If the parties fail to reach an agreement, $600 billion in tax hikes and spending cuts - dubbed the "fiscal cliff" - will automatically start in early January, threatening to push the world's top economy into recession. Analysts have said that protracted and faltering progress in the fiscal talks would support gold's safe-haven credentials, but the market is in risk asset mode - taking impetus from stocks and other assets associated with growth.
"We're back in the middle of a range. $1,750 is difficult to break," said Simon Weeks, head of precious metals at Scotia Mocatta. Weeks said that if a breakthrough does emerge in the US fiscal negotiations, gold would likely initially follow any bounce in risky assets such as shares and commodities, before disconnecting.
Technical analysis suggested signals were mixed for spot gold, as it was not clear that a rebound from Wednesday's low $1,705.64 had been completed, according to Reuters market analyst Wang Tao. Holdings of SPDR Gold Trust GLD, the world's biggest gold-backed exchange-traded fund, stood at a record high of 1,347.018 tonnes, up nearly 11 tonnes in its fourth consecutive month of rise.
Global gold demand in 2013 should be led by further strength in Chinese demand and a recovery in India, helping the precious metal continue its bull run into its 13th year, the industry-backed World Gold Council said on Friday.
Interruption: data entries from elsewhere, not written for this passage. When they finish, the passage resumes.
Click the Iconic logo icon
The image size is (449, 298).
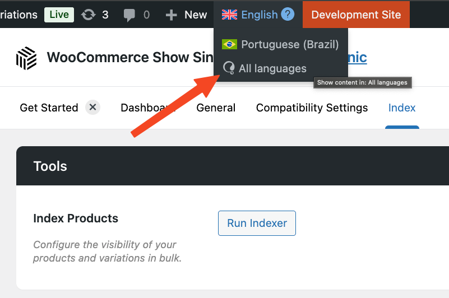26,58
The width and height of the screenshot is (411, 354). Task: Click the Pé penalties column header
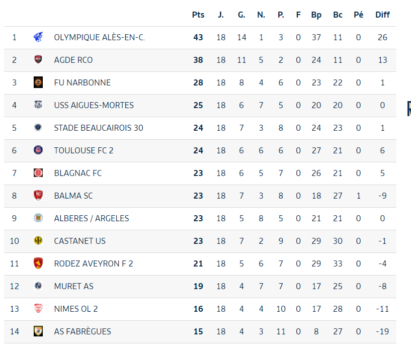pyautogui.click(x=358, y=15)
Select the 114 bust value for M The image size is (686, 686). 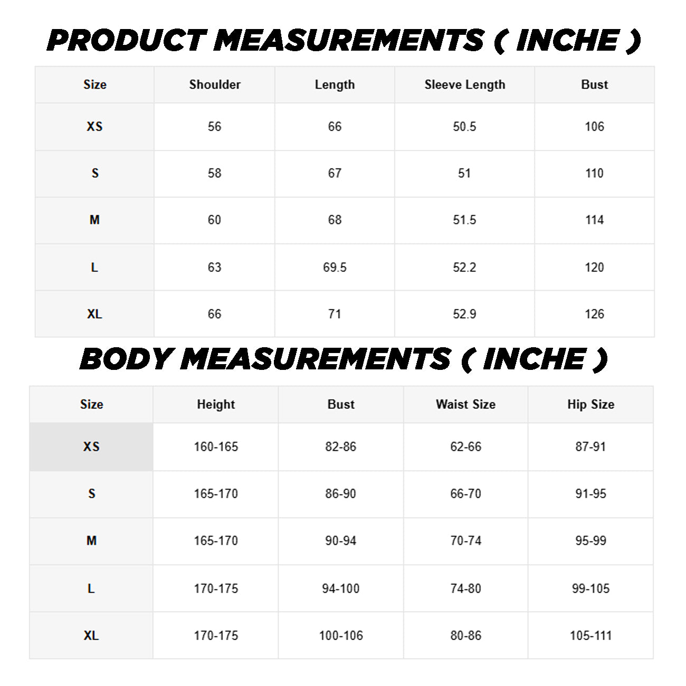tap(594, 220)
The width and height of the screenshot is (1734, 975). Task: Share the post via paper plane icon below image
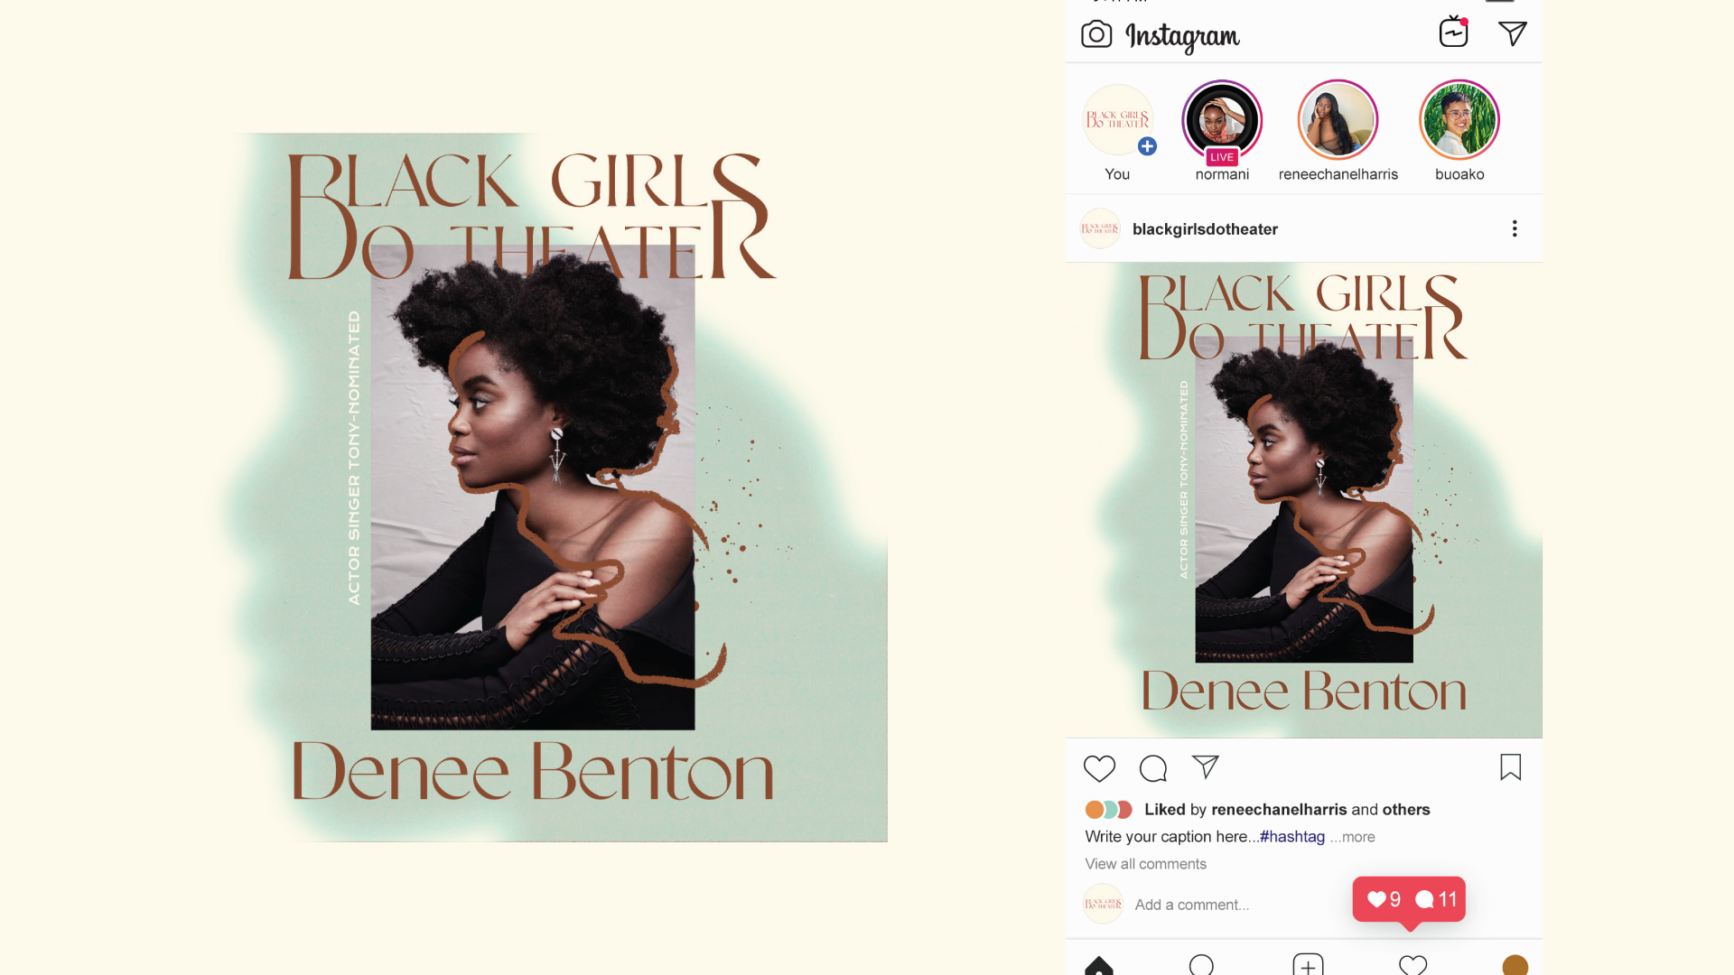pos(1206,767)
Gold importers in India, the world's biggest buyer of the metal, continued to pile up bargain stock in view of the wedding season, as prices extended losses for a fourth day to hit their lowest level in two weeks.
Spot palladium rose 0.19 percent to $683, on course for a fifth week of gains and a monthly rise of more than 14 percent, its strongest since December, 2010. Concerns about supply and technical buying helped send palladium to a 2-1/2-month high of $689 on Thursday. Norilsk Nickel, the world's largest producer of palladium and nickel, expects the palladium market to remain in a deficit in the next several years largely due to a near depletion of Russian state supplies. Spot silver inched up 0.23 percent to $34.29, on course for a monthly gain of more than 6 percent. Spot platinum was headed for a rise of more than 3 percent in November, and last traded at $1,614.5 per ounce, up 0.37 percent.